QUANDO E PERCHÉ CHIEDERE UN’ANALISI DEL GENE APOE
Nello sviluppo e nell’uso di modelli di rischio è stato osservato che le variazioni nel gene APOE svolgono un ruolo fondamentale nel predire il rischio di sviluppare la malattia. Potrebbe quindi risultare utile effettuare l’analisi delle mutazioni in questo gene? «Né la società che rappresento, la SIN, né la Società Italiana di Genetica Umana (SIGU), hanno una risposta univoca a questa domanda. Possiamo dire che in caso di disturbo cognitivo può essere utile verificare la presenza di alterazioni di APOE, che possono fornire indicazioni sulla rapidità del declino cognitivo». D’altra parte è stato osservato che nei portatori della variante ε4 di APOE i nuovi anticorpi anti-amiloide (aducanumab, lecanemab, donanemab) funzionano, ma causano più spesso gli effetti collaterali chiamati ARIA, piccoli edemi o microemorragie visibili alla risonanza magnetica. Sapere se una persona è portatrice di ε4 aiuta quindi il neurologo a decidere dose, frequenza delle infusioni e schema di monitoraggio, motivo per cui il test genetico APOE sta diventando routine nei centri che prescrivono queste terapie nel mondo (l’unica approvata attualmente in Europa è lecanemab).

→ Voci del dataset
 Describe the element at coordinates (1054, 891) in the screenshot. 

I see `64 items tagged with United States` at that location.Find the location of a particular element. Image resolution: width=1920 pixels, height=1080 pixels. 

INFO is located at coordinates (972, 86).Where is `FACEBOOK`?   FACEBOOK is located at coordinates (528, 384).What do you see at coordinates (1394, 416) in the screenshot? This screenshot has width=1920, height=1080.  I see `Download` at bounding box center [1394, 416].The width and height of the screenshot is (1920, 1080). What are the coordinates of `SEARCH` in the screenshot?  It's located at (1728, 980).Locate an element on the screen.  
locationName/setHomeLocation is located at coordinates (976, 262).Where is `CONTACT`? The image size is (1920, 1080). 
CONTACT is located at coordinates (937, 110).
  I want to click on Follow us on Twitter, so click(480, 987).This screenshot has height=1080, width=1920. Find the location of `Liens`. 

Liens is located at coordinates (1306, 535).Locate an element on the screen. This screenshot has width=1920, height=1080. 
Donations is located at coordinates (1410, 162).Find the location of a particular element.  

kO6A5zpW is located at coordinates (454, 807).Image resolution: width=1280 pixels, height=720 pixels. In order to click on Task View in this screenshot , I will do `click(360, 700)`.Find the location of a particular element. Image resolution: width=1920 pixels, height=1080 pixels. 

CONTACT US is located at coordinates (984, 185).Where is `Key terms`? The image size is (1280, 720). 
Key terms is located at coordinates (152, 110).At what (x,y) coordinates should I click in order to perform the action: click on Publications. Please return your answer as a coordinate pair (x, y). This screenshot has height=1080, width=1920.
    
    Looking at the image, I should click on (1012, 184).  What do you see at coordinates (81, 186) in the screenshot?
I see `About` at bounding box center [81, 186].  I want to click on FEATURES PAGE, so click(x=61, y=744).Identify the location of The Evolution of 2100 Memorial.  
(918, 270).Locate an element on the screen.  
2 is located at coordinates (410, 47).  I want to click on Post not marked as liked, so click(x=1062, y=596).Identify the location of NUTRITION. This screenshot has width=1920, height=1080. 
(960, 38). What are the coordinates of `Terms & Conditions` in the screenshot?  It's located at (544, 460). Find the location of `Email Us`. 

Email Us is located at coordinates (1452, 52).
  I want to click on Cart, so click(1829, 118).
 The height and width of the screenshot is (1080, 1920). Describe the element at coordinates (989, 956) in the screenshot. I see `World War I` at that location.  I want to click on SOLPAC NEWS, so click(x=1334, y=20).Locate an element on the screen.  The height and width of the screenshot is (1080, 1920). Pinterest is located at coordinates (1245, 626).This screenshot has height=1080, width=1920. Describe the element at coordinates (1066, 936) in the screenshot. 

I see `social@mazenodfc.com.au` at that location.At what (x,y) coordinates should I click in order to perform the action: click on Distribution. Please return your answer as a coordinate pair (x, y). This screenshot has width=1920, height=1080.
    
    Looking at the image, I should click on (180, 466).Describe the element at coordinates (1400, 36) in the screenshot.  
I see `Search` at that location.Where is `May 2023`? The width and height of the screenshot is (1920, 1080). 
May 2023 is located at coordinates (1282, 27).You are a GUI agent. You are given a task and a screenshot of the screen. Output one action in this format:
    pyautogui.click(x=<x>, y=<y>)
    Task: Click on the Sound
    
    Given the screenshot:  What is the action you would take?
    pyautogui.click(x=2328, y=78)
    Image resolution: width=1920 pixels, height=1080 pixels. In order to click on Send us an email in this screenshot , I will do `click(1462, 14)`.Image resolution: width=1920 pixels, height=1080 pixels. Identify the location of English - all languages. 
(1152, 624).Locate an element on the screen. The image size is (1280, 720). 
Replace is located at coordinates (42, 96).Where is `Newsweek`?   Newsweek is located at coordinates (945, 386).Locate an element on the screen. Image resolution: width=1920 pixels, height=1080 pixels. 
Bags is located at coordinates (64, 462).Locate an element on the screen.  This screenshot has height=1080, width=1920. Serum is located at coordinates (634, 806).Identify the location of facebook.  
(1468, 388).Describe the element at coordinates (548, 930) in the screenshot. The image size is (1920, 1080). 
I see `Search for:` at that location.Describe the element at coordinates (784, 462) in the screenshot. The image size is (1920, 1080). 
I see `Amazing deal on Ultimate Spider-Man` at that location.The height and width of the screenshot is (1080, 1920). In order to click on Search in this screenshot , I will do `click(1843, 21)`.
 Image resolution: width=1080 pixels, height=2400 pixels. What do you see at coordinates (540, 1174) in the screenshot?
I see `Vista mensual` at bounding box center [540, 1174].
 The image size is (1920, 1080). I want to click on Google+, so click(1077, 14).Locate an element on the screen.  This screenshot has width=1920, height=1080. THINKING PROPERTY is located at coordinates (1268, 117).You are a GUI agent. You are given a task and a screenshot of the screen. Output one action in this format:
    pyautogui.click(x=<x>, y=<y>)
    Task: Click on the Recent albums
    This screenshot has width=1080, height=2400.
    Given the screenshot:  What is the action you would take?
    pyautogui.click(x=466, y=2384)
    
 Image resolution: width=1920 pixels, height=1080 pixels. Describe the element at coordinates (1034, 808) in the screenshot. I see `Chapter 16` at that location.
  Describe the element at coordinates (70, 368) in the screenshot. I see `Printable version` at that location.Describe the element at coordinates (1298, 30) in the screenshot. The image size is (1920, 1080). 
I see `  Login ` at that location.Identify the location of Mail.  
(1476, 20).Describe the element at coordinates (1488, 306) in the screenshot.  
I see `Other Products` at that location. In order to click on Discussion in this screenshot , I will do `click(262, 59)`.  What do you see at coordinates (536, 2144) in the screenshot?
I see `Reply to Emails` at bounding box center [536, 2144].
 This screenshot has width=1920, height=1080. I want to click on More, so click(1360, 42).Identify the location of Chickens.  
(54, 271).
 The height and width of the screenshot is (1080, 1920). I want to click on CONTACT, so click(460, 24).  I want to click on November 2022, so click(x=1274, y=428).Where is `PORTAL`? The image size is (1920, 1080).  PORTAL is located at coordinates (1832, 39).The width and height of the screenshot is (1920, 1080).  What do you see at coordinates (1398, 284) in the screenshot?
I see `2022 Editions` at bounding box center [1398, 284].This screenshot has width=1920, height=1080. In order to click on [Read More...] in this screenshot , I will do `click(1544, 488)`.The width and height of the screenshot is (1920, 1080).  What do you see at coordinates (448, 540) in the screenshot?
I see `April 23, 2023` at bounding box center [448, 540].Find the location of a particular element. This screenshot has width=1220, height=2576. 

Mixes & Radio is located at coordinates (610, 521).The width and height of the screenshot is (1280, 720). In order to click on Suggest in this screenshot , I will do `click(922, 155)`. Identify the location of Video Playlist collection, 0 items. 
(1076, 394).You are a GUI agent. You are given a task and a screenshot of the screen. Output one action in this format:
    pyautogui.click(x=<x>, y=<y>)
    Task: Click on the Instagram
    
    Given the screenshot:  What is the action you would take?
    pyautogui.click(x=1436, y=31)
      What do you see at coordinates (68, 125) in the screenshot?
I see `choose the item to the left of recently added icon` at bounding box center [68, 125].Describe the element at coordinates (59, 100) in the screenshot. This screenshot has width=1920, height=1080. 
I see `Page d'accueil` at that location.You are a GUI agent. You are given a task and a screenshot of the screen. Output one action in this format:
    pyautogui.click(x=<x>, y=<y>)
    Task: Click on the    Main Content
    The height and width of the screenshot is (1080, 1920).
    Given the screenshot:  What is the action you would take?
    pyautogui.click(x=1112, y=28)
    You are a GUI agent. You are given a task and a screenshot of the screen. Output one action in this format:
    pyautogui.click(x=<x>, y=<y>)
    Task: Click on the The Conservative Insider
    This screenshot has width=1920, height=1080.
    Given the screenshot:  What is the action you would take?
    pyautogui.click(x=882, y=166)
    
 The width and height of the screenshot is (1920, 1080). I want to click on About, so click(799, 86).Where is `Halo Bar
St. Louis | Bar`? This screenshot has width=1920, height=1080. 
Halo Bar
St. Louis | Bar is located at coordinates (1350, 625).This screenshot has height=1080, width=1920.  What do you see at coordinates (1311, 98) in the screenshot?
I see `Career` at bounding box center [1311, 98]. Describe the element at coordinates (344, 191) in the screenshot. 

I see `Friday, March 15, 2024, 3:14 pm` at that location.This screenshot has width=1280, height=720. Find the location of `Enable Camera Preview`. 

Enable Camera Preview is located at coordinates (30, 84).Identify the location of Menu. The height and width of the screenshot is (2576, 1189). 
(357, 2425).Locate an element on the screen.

→ Consegna
Per favore, rispondi a queste domande sul brano dedicato al gene APOE:
(a) Quali due società non hanno una risposta univoca sull'utilità dell'analisi delle mutazioni di APOE?
(b) Come si chiamano gli effetti collaterali più frequenti nei portatori della variante ε4 e in che cosa consistono?
(c) Quale terapia è l'unica attualmente approvata in Europa?

→ Soluzione scritta
(a) La SIN e la Società Italiana di Genetica Umana (SIGU).
(b) Si chiamano ARIA e consistono in piccoli edemi o microemorragie visibili alla risonanza magnetica.
(c) Il lecanemab.